Por Suárez y Oblak

el líder el atlético de madrid gana al alavés gracias al oportunismo de su delantero y al olfato del meta

22.03.2021 | 00:53
Pacheco, portero del Alavés, intentando el remate en los últimos lances del partido. Foto: Efe

Atlético Madrid1

Alavés0

ATLÉTICO MADRID Oblak; Trippier, Savic, Giménez, Hermoso, Carrasco; Llorente, Koke, Lemar (Herrera, m. 74); Correa (Saúl, m. 74) y Luis Suárez.

ALAVÉS Pacheco; Ximo Navarro, Lejeune, Laguardia (Tachi, m. 70), Duarte, Edgar (Rioja, m. 60); Pellistri, Battaglia, Pere Pons (Borja Sainz, m. 80), Jota (Abdallahi, m. 70); y Joselu.

Gol1-0, m. 54: Luis Suárez.

Árbitro Martínez Munuera (Valenciano). Amonestó a los locales Carrasco (m. 77), Savic (m. 85) y Saúl (m. 92) y al visitante Peleteiro (m. 33).
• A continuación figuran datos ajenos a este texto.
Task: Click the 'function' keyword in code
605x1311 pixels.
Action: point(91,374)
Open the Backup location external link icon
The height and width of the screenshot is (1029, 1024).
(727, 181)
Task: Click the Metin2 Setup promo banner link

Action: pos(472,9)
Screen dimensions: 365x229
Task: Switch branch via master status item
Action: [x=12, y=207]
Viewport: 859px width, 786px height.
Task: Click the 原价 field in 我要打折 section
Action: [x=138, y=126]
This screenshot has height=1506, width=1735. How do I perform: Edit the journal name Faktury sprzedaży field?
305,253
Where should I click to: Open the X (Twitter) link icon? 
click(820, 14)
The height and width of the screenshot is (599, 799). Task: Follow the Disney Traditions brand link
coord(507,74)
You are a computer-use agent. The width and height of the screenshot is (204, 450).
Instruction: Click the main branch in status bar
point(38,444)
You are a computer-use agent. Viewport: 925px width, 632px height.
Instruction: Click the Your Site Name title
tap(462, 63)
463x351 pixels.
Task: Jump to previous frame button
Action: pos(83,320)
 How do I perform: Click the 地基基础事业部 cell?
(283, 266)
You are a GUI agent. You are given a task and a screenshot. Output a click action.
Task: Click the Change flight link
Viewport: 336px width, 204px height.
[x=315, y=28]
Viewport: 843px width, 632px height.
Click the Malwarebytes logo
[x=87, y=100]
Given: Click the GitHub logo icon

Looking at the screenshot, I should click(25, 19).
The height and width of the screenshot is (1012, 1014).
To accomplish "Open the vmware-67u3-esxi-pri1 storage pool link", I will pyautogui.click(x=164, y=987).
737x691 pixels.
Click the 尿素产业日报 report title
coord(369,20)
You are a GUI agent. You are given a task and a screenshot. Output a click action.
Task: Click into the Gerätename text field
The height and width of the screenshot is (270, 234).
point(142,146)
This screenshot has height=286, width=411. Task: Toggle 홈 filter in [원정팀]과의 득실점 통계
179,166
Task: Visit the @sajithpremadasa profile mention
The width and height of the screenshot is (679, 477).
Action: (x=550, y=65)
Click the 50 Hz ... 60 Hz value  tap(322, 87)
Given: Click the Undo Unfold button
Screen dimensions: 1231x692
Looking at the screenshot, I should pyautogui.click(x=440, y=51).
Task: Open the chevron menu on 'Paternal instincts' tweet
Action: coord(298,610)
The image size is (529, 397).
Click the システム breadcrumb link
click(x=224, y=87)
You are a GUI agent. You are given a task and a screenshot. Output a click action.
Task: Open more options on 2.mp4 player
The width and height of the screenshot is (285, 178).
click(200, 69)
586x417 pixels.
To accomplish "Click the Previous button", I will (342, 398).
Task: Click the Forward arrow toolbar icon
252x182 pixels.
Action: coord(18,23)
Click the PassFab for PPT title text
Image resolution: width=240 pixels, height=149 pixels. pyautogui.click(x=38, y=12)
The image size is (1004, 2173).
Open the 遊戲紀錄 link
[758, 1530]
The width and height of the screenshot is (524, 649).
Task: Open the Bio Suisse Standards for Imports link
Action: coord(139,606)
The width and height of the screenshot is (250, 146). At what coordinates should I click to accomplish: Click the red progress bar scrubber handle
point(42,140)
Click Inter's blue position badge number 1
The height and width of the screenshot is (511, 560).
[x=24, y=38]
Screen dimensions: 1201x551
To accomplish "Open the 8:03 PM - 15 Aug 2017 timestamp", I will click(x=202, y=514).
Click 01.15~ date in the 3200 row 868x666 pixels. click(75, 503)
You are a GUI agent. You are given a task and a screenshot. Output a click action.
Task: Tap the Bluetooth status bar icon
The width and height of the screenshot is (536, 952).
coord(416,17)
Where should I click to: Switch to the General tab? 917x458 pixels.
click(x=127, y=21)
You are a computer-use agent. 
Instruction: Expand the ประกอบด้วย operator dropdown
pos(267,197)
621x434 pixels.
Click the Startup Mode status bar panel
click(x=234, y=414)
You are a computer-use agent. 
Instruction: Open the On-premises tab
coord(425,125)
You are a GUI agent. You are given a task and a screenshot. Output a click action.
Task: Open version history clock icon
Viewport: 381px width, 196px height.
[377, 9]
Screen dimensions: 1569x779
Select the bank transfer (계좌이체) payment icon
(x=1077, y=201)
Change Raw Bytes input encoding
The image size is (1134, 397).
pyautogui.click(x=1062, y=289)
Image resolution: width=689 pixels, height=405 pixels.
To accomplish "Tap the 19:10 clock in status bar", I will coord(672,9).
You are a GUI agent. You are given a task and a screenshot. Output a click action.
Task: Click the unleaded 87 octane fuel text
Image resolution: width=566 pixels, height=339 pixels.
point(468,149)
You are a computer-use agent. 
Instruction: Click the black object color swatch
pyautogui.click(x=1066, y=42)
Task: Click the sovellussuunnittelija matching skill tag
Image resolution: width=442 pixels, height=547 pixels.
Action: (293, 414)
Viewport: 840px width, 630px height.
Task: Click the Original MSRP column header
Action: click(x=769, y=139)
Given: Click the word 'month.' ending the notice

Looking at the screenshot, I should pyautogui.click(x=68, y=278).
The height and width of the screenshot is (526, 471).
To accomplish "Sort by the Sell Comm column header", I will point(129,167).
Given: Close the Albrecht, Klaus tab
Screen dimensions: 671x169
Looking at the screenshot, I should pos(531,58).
Estadio Wanda Metropolitano.

madrid – En un momento de inseguridad, alejado como equipo de la versión que propuso en el primer trimestre del curso, Luis Suárez y Jan Oblak son unos recursos incalculables, cuya dimensión cobra una transcendencia indispensable para el Atlético ganador contra el Alavés por el goleador uruguayo, certero en un cabezazo, y por el portero esloveno, salvador de penalti.

Son los dos instantes del partido. El primero, en el minuto 54, con el centro de Kieran Trippier, sensacional por potencia, efecto y dirección, desde la banda derecha para el imparable remate del 9, goleador por decimonovena vez esta Liga, definitivo para el Atlético, como en ocho de las últimas doce victorias de su equipo. Tan definitivo como lo fue Oblak después, en el minuto 84, con un 1-0 en el marcador, frente a Joselu, en el filo de un empate que habría sido una concesión de impensables consecuencias ante la persecución del Real Madrid y del Barcelona, como lo fue la falta de Savic que provocó ese lanzamiento, repelido por el guardameta, uno de los mejores del mundo, reivindicado con una parada concluyente.

Dos protagonistas, dos jugadas, que marcaron la diferencia de un partido que dominó el Atlético, con una posesión improductiva casi siempre, transformada en nada en los últimos metros, contenido y frustrado por el buen hacer defensivo del Alavés, superado en un momento puntual que sólo hubiera sido eso, quizá, si enfrente no hubiera estado Luis Suárez, el mejor argumento del líder.